Labour Leadership Election Clouded By Controversy

By Adam George

This time next week we will know the winner of the Labour Party leadership election, whether it be the Welsh Owen Smith or the controversial Jeremy Corbyn. The election comes just twelve months after the longstanding MP for Islington North, Jeremy Corbyn, was elected as leader of the Labour Party. Corbyn entered last year’s election as the dark horse candidate after he only just managed to obtain enough nominations to get himself on the ballot paper. However, as the campaign progressed, opinion polls showed that Corbyn was actually leading the race. This led to numerous interventions from prominent Labour figures such as Tony Blair, David Miliband and Jack Straw, who suggested that the election of Corbyn would leave the Labour Party unelectable. Despite these interventions, Corbyn won the election by a landslide with 59.5 per cent of the votes giving himself a solid mandate as leader of the party. However, since then it has not been an easy time for the Labour leader with the Parliamentary Labour Party refusing to accept the result which has led to fighting within the party, culminating in a new leadership election.

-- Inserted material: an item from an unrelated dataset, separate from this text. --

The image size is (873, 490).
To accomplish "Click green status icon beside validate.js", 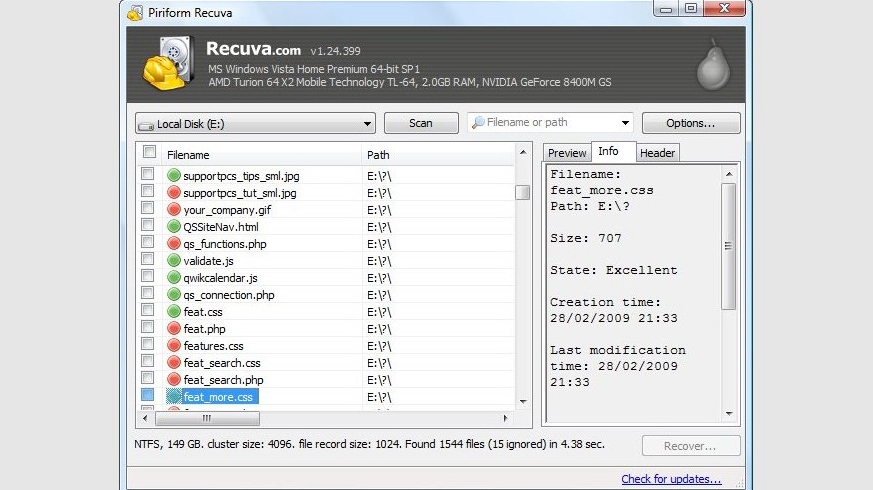I will [174, 261].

This leadership election was called after a challenge to Jeremy Corbyn as leader of the Labour Party arose following criticism of his supposedly half-hearted support for the Remain campaign in the E.U referendum. After a period of tension surrounding Corbyn’s leadership, the direct trigger to events was the Leave result of the referendum. Hilary Benn, the Shadow Foreign Secretary was sacked by Corbyn on June 25th after Benn expressed no confidence in the leader. Over twenty members of the Shadow Cabinet resigned over the following two days, and on June 28th a no-confidence vote was supported by 172 MPs in the Parliamentary Labour Party, against only 40 supporting Corbyn. By the end of June, Angela Eagle and Owen Smith were being touted as potential candidates to contest the leadership. Eagle announced her candidacy on 11 July, with Smith doing likewise on July 13. However, Eagle dropped out of the leadership race on July 19 after receiving less nominations than Owen Smith. The National Executive Committee decided that, as the incumbent, Corbyn would automatically be on the ballot without requiring nominations from Labour MPs.

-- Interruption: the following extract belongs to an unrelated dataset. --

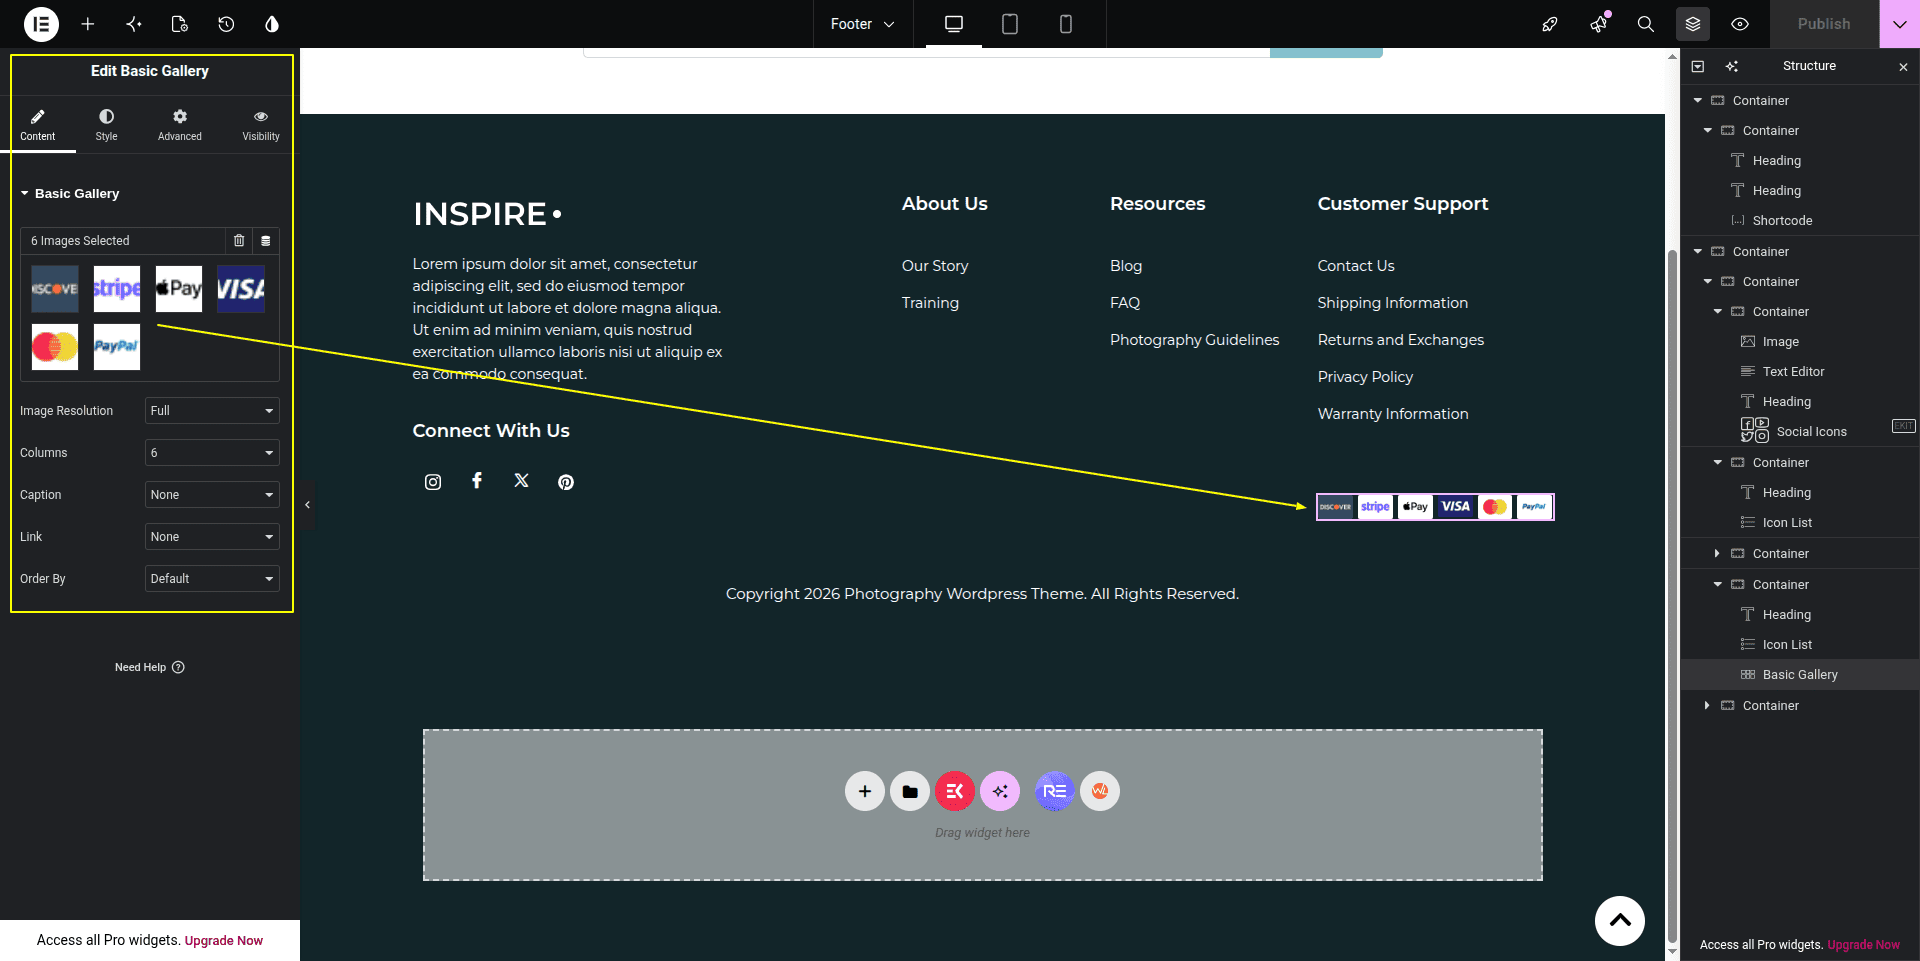
Task: Select the Basic Gallery item in Structure
Action: [x=1800, y=675]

It is fair to say that the campaign has been clouded by controversy from the very beginning. At the start of the campaign the Labour Party agreed that anybody that had become a party member after January 12 2016 would be ineligible to vote, even if they had paid the full membership fee. It is believed that more than 130,000 people have joined the party since that date, with the majority doing so to support the leader. Since then the controversy has grown with more than 3,000 people being “purged” from the leadership election. These individuals have been barred from voting for Jeremy Corbyn or Owen Smith in the contest, either because their conduct failed to comply with the ‘aims and values’ of Labour or they have previously supported another party. The shadow Chancellor, John McDonnell, claimed that these actions were actually “a rigged purge of Corbyn supporters”. Party sources pointed out that the total excluded was equivalent to less than half of one per cent of the 650,000-strong selectorate – and a long way from claims by Shadow Chancellor John McDonnell that the election was being skewed by a “rigged purge”. But Corbyn supporters may still argue that thousands of people have been denied a chance to vote, without full explanations as to exactly why.